> Source data

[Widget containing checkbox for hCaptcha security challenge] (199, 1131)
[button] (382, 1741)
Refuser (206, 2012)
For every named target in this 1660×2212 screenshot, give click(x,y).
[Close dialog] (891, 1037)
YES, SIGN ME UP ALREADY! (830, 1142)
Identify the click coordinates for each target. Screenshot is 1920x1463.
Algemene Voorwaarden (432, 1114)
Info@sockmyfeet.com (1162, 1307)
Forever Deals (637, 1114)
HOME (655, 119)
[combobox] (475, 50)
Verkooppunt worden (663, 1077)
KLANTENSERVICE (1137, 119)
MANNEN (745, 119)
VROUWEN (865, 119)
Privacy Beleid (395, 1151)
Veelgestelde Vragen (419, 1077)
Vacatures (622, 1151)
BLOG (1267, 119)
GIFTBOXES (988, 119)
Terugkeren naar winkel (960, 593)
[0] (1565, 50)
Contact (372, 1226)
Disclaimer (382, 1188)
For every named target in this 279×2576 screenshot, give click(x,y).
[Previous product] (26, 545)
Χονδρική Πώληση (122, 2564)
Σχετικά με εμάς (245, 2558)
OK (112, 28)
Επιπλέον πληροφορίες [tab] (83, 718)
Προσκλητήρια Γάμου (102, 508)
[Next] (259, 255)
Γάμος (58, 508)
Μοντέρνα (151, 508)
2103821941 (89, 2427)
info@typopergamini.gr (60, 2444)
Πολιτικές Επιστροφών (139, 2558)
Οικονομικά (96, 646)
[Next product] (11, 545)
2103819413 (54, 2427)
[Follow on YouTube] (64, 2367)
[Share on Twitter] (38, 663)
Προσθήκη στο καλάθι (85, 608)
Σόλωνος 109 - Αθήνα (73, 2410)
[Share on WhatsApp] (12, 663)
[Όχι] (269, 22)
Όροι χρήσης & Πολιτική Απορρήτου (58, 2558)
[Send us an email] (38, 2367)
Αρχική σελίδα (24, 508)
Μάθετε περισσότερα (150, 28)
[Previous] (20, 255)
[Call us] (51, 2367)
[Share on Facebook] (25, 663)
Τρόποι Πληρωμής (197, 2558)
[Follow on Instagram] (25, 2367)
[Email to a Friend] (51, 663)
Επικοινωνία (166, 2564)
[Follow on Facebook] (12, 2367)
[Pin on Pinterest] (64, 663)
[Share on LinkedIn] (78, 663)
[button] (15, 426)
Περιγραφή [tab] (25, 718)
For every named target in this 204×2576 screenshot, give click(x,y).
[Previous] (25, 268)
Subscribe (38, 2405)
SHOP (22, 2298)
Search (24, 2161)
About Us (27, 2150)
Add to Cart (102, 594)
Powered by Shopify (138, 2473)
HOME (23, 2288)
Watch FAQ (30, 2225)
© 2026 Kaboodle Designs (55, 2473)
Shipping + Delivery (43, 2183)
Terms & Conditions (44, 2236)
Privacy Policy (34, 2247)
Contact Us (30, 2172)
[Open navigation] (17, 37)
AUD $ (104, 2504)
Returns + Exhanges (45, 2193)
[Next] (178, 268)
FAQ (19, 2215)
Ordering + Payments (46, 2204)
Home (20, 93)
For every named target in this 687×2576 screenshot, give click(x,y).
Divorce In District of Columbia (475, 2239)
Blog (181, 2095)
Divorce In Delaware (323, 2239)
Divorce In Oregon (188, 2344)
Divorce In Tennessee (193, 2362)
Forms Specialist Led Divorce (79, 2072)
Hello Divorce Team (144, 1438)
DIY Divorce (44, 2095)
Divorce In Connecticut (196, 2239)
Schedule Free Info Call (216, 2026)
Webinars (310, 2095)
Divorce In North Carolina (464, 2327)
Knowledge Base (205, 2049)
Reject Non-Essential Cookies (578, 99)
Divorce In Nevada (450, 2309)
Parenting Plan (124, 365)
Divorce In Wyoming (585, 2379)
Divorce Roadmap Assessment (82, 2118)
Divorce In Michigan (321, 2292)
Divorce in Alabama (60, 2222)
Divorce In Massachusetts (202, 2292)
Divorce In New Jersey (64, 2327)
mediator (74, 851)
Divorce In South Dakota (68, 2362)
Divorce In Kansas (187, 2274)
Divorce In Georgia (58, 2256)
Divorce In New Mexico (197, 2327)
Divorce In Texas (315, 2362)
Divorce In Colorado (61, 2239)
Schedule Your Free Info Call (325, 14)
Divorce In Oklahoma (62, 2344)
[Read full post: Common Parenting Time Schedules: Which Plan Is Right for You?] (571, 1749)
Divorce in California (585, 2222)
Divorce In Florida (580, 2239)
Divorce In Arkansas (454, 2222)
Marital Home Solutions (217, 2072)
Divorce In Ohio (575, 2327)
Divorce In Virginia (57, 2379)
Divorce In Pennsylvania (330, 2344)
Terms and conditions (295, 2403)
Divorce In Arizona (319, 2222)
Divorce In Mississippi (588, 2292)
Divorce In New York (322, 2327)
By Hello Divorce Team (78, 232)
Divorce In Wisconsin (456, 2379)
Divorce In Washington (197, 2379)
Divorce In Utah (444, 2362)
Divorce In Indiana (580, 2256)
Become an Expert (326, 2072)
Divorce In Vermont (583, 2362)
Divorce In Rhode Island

> Problem description
Reproduce, word for word, every line starting at the line that contains "Divorce In Kansas (187, 2274)" and ending with the final line of the entries.

> Finished exercise
Divorce In Kansas (187, 2274)
Divorce In Georgia (58, 2256)
Divorce In New Mexico (197, 2327)
Divorce In Texas (315, 2362)
Divorce In Colorado (61, 2239)
Schedule Your Free Info Call (325, 14)
Divorce In Oklahoma (62, 2344)
[Read full post: Common Parenting Time Schedules: Which Plan Is Right for You?] (571, 1749)
Divorce in California (585, 2222)
Divorce In Florida (580, 2239)
Divorce In Arkansas (454, 2222)
Marital Home Solutions (217, 2072)
Divorce In Ohio (575, 2327)
Divorce In Virginia (57, 2379)
Divorce In Pennsylvania (330, 2344)
Terms and conditions (295, 2403)
Divorce In Arizona (319, 2222)
Divorce In Mississippi (588, 2292)
Divorce In New York (322, 2327)
By Hello Divorce Team (78, 232)
Divorce In Wisconsin (456, 2379)
Divorce In Washington (197, 2379)
Divorce In Utah (444, 2362)
Divorce In Indiana (580, 2256)
Become an Expert (326, 2072)
Divorce In Vermont (583, 2362)
Divorce In Rhode Island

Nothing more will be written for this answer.